Après huit siècles de sommeil parmi les fonds de manuscrits des bibliothèques, Petrus Ioannes Olivi, théologien franciscain de la seconde moitié du XIIIe siècle, est un des auteurs scolastiques qui suscitent l’intérêt nouveau des chercheurs depuis quelques années. On se met à l’éditer, on commence à le traduire, on lui consacre des études et des colloques1, une revue électronique, Oliviana, lui est même dédiée depuis 20032. Si le nombre des spécialistes concernés par son œuvre demeure encore modeste, le fait marquant de cette renaissance est la sortie progressive d’Olivi des champs d’études exclusivement théologiques.

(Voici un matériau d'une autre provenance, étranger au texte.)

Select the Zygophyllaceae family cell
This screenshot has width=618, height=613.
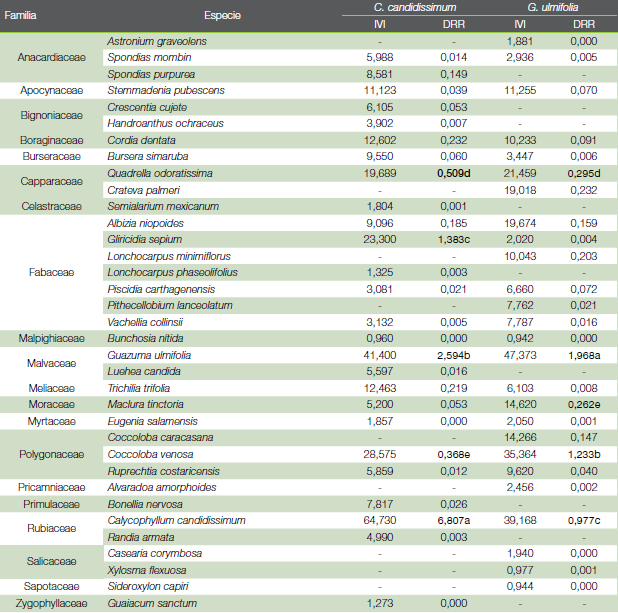(x=51, y=603)
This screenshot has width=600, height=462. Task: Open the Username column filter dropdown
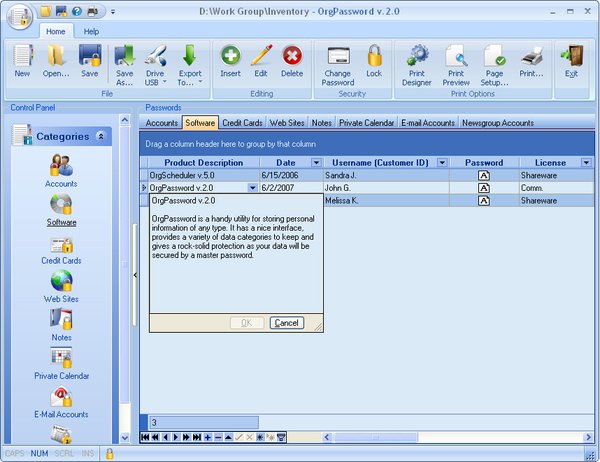(x=442, y=163)
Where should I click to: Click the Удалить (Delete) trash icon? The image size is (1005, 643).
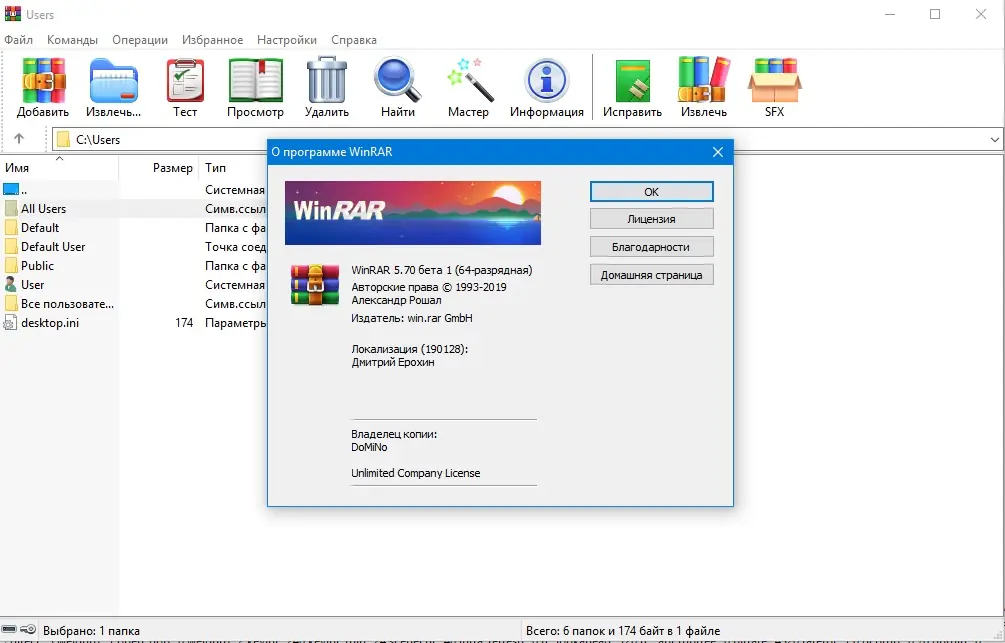click(x=326, y=80)
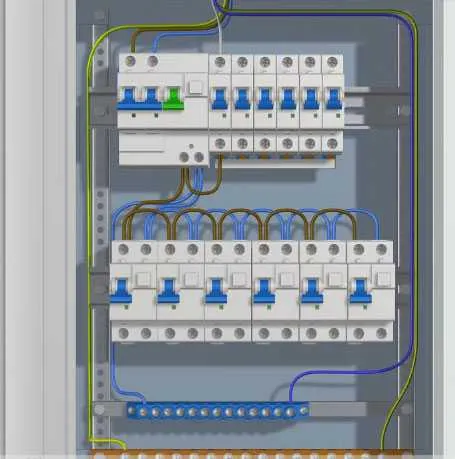Click the small round screws on the main switch bottom
The width and height of the screenshot is (455, 459).
[191, 157]
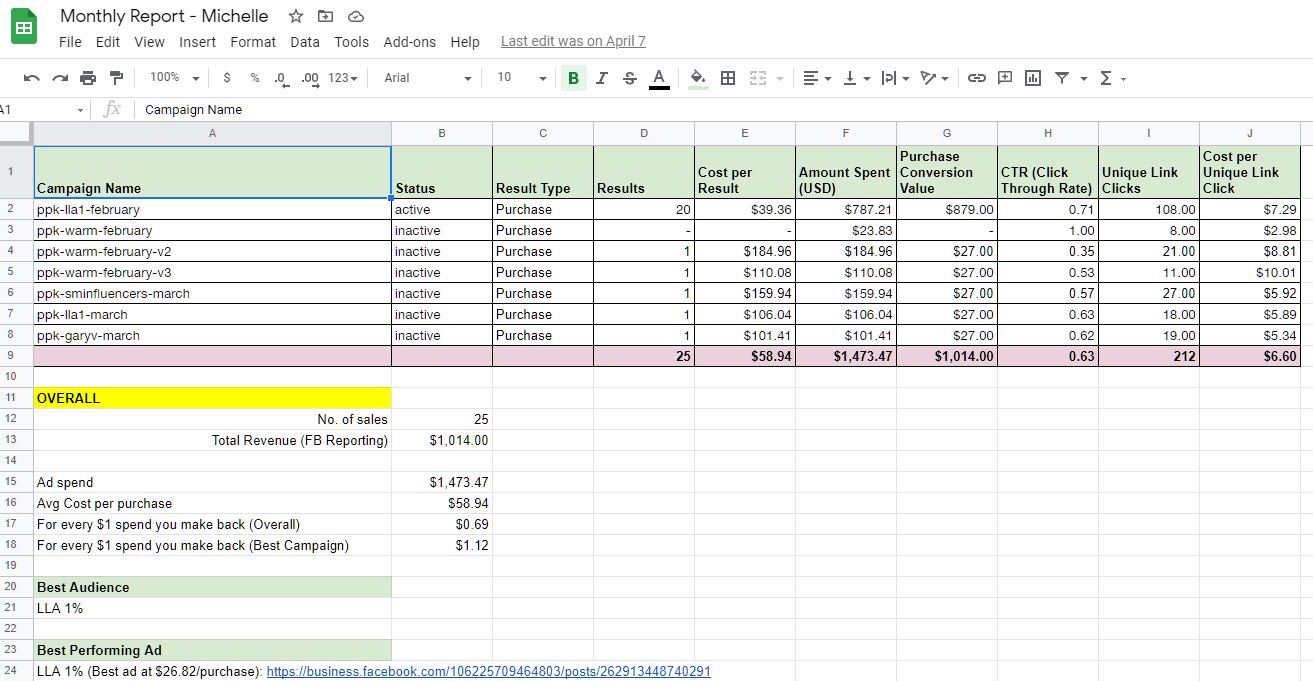The image size is (1313, 681).
Task: Star the Monthly Report document
Action: point(296,16)
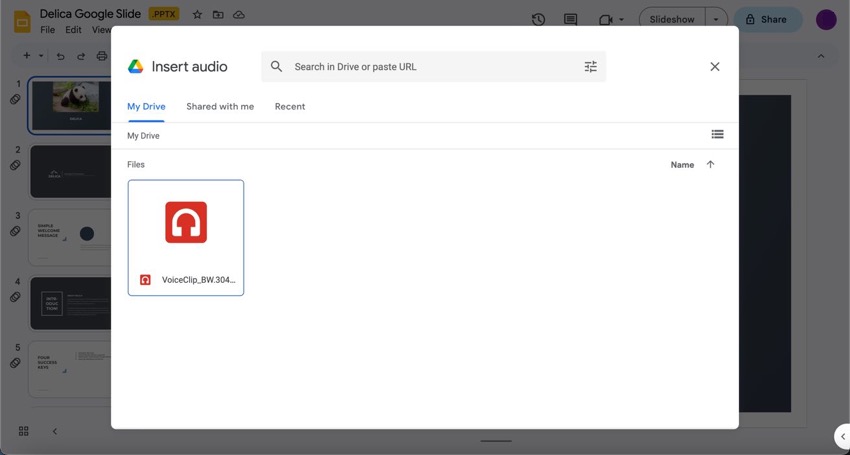This screenshot has height=455, width=850.
Task: Star the Delica Google Slide document
Action: click(197, 15)
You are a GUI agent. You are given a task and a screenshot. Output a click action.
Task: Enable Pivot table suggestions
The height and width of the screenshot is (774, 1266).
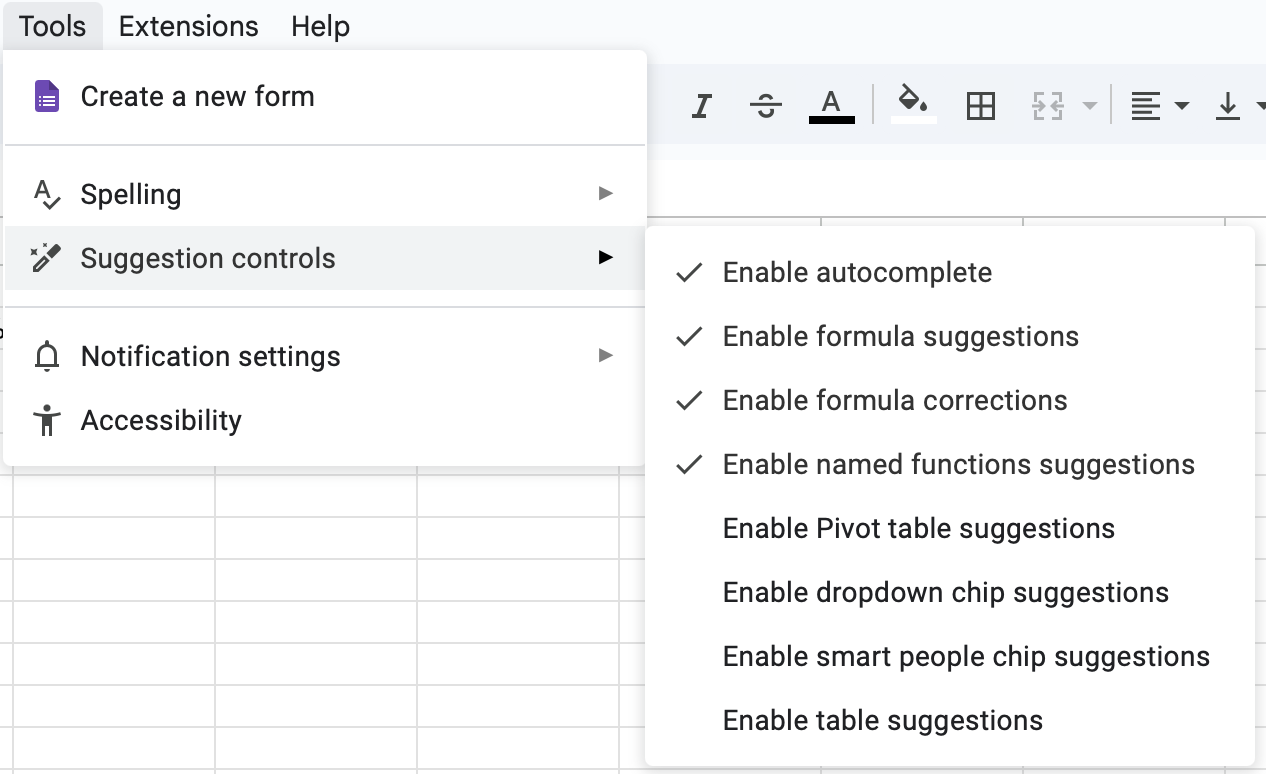pos(918,528)
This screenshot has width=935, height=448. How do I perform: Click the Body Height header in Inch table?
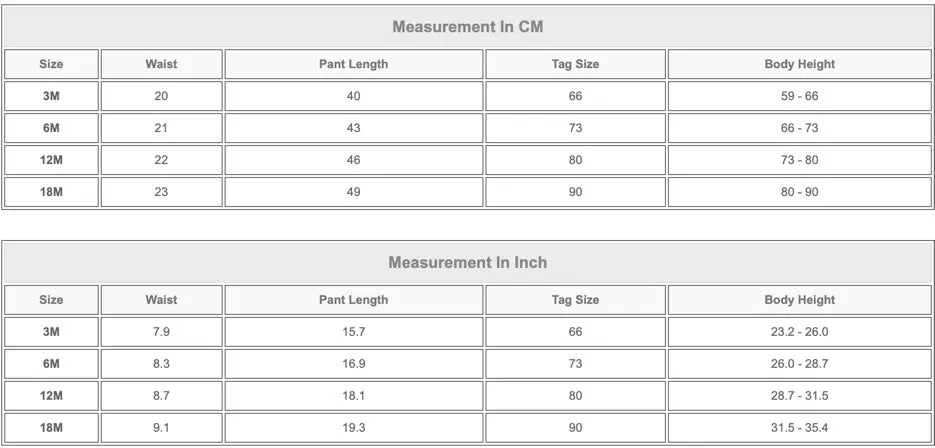[800, 300]
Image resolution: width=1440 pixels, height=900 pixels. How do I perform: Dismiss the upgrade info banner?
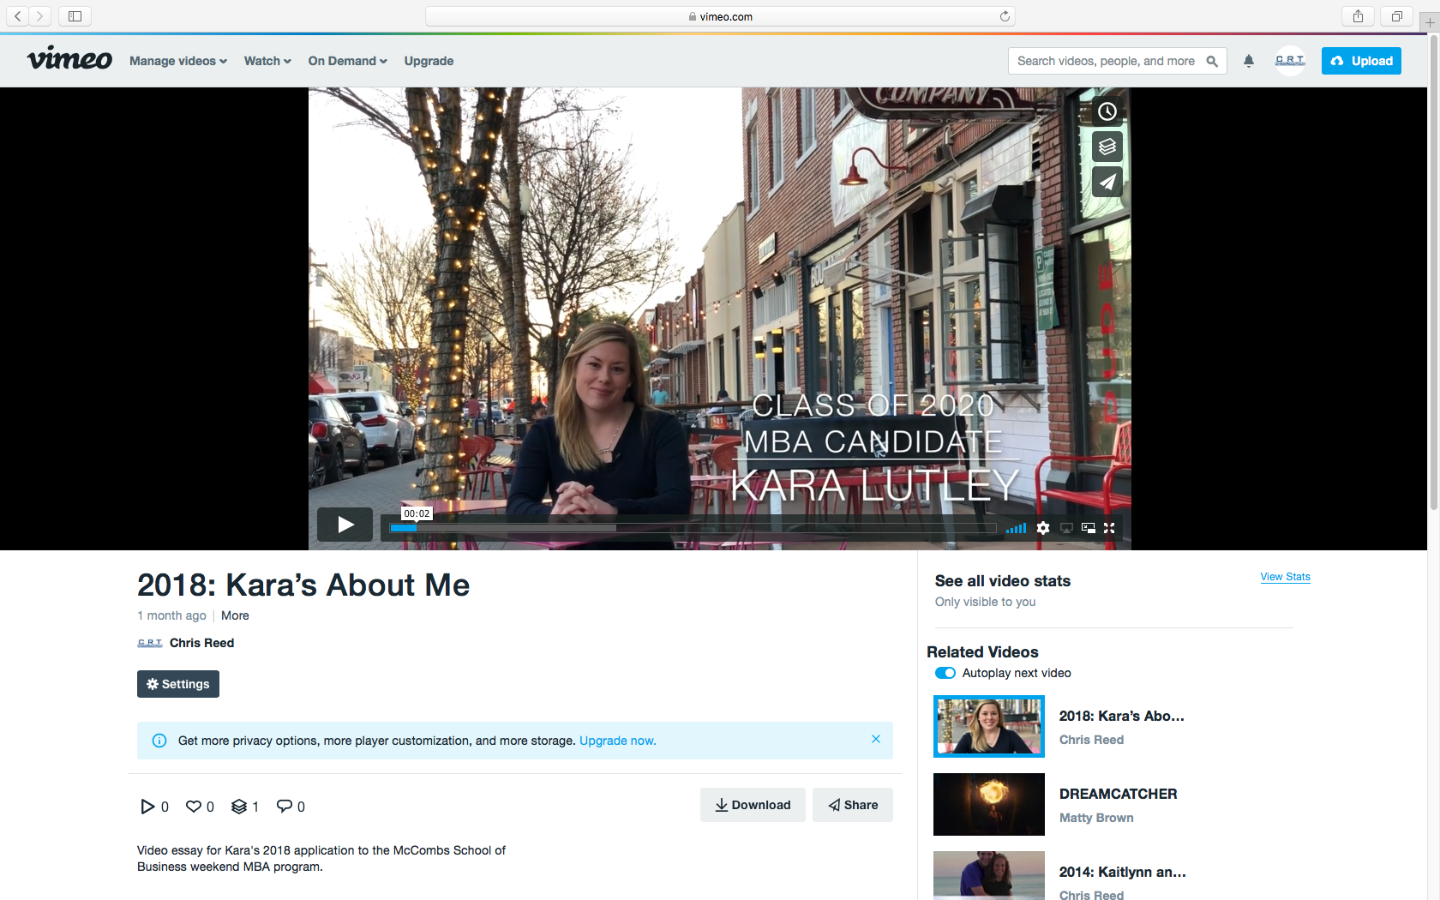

Connu jusqu’ici pour sa défense de l’idéal de pauvreté selon une conception radicale de l’usus pauper3, ses déboires avec son ordre et les interdictions dont il fut frappé 4, on découvre peu à peu un penseur original, « qui a un pied dans la scolastique universitaire, un autre dans l’interprétation johachimite de l’histoire et dont la personnalité est structurée par son identité franciscaine. »5. C’est ainsi que son attitude vis à vis de la philosophie en général, sa critique d’Aristote et de l’averroïsme en particulier, aussi bien que ses positions relatives à la vie au sein de l’Église, sont intrinsèquement liées entre elles et, prises dans leur ensemble, liées à des attentes apocalyptiques. Tiziana Suarez-Nani, dans l’introduction au petit traité sur la matière d’Olivi (les questions 16 à 21 de ses Quaestionnes in secundum librum Sententiarum) donne un éclairage complémentaire au portrait du théologien-philosophe-franciscain en écrivant : « Olivi sait se conduire en philosophe parmi les philosophes, en théologien parmi les théologiens, en franciscain parmi les franciscains, sans se laisser enfermer dans l’une ou l’autre de ces catégories et sans jamais renoncer à une liberté d’esprit qui explique – du moins en partie – le destin ambivalent qui fut le sien. »6. A la lecture de ses textes, il semble qu’Olivi use parfois, sinon souvent, de la philosophie contre elle-même, d’une part afin d’en combattre la vanité et la fausseté païenne et, d’autre part, afin d’établir théoriquement son projet spirituel. Fidèle sur de nombreux points à la tradition augustinienne actualisée par l’école franciscaine, il s’en éloigne néanmoins sur d’autres et forge ainsi une pensée à l’écart de ses maîtres. Son œuvre, encore matériellement difficile d’accès, se compose, outre ses Questions sur les Sentences, de nombreuses questions quodlibétiques7 et d’exégèses bibliques.

2. La démonologie d’Olivi

Alain Boureau a déjà consacré plusieurs travaux à Olivi, parmi lesquels l’édition critique de son commentaire aux épitres de Paul8. Il nous propose aujourd’hui une édition bilingue du traité sur les démons rédigé par le franciscain entre 1288 et 12959. Les neuf questions qui le composent sont placées sous un titre propre (« Deinde pro peccato et casu demonum queruntur novem ») dans l’ensemble des questions diverses qu’Olivi assemblait en vue d’une somme qui ne fut jamais finalisée. Dans son introduction, Alain Boureau attire notre attention sur le fait que « le propos démonologique n’est ni banal ni courant en cette période » et le petit corpus sur le sujet qu’il a identifié est constitué par la seule question 16 du De malo de Thomas d’Aquin (vers 1272), neuf des Questions disputées (q. 23-31) de Richard de Mediavilla (vers 1290)10 et ces neufs questions d’Olivi. Que celui-ci y entre en discussion avec les deux précédents, et s’en distingue de façon notable, ne nous surprendra donc pas. Plus largement, malgré la reprise qu’il fait de certaines autorités, sa conception des démons – et du mal dont ils sont les manifestations exemplaires – est, de fait, très personnelle.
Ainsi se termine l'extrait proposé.